L’étude met en évidence que cette mobilisation différenciée des nutriments est orchestrée par un mécanisme interne aux macrophages[2]. Celui-ci aurait pour fonction de restreindre le prélèvement de nutriments par le macrophage lors de la phagocytose d’une bactérie vivante. Il pourrait également limiter l’accumulation excessive de nutriments au sein du macrophage, lorsque celui-ci doit digérer en simultané un grand nombre de bactéries.

« Cela pourrait être un mécanisme protecteur pour éviter aux macrophages d’utiliser des molécules potentiellement dangereuses, qui seraient dérivées d’agents infectieux, ou encore pour réguler l’intensité de la réaction inflammatoire à l’infection, en limitant l’accès à des nutriments qui pourraient la “booster” », complète Juliette Lesbats, docteure de l’université de Bordeaux et première autrice de ces travaux.
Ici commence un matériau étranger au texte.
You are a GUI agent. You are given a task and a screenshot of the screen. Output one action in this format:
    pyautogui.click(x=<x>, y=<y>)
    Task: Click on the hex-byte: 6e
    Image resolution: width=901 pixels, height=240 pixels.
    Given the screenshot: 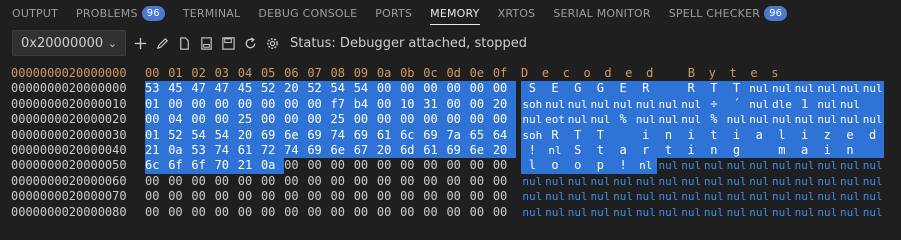 What is the action you would take?
    pyautogui.click(x=296, y=135)
     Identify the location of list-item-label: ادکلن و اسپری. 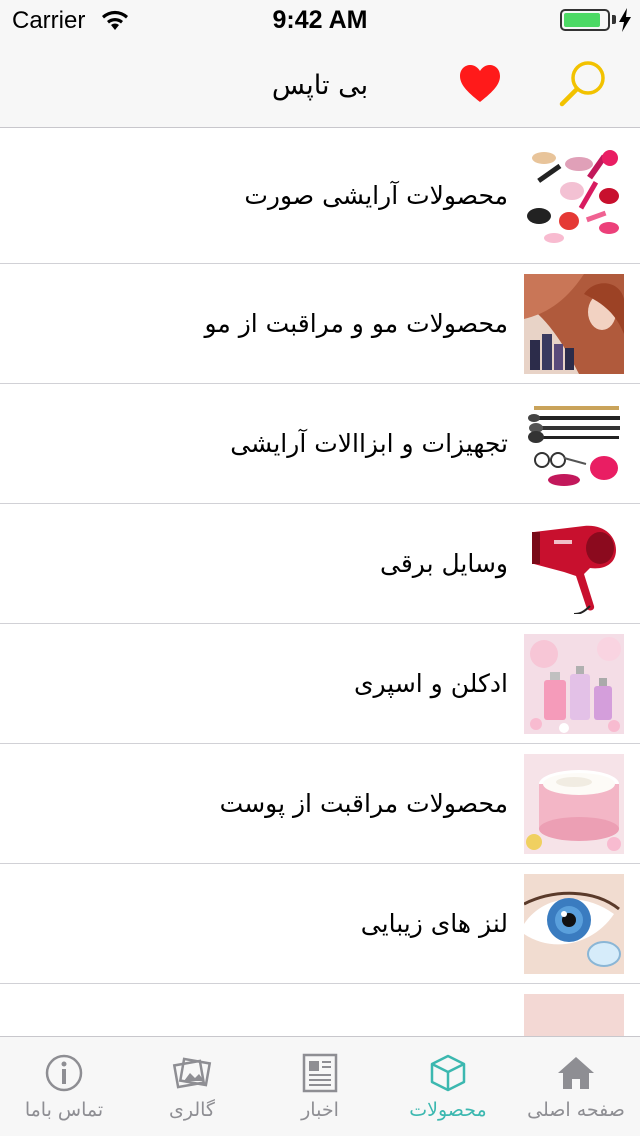
(430, 684).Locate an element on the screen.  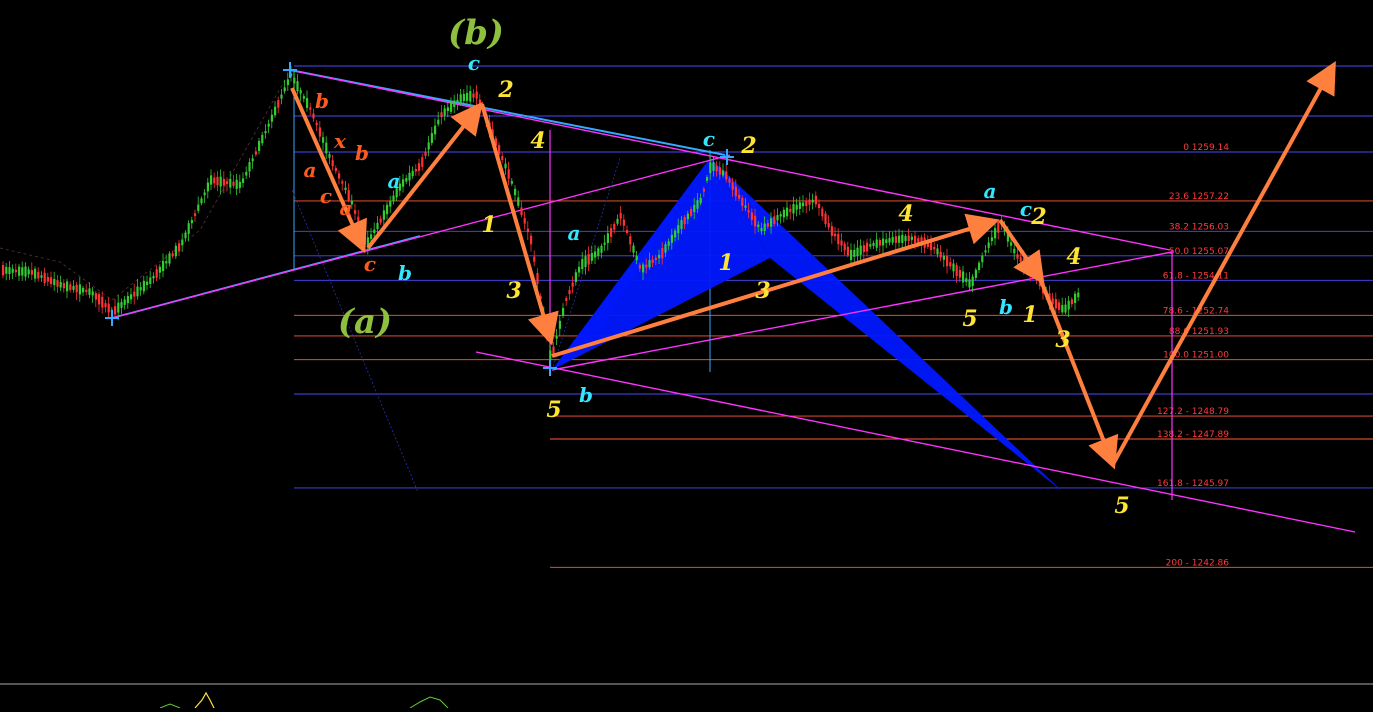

« Nos résultats mettent en évidence la capacité des phagocytes à ajuster leur métabolisme cellulaire au “potentiel nutritif” représenté par les bactéries phagocytées, précise la chercheuse. Ils montrent comment, associée à une capacité de détection de la viabilité microbienne, cette compétence permet de réguler l’adaptation métabolique des cellules immunitaires. »

Bien que l’importance de ce mécanisme lors d’infections bactériennes reste encore à explorer, cette étude ouvre de nouvelles perspectives prometteuses pour lutter contre les résistances aux antibiotiques ou pour imaginer de nouvelles approches vaccinales.

[1] Cellules capables de phagocytose.

[2] Il s’agit de la voie de signalisation intracellulaire mTORC1.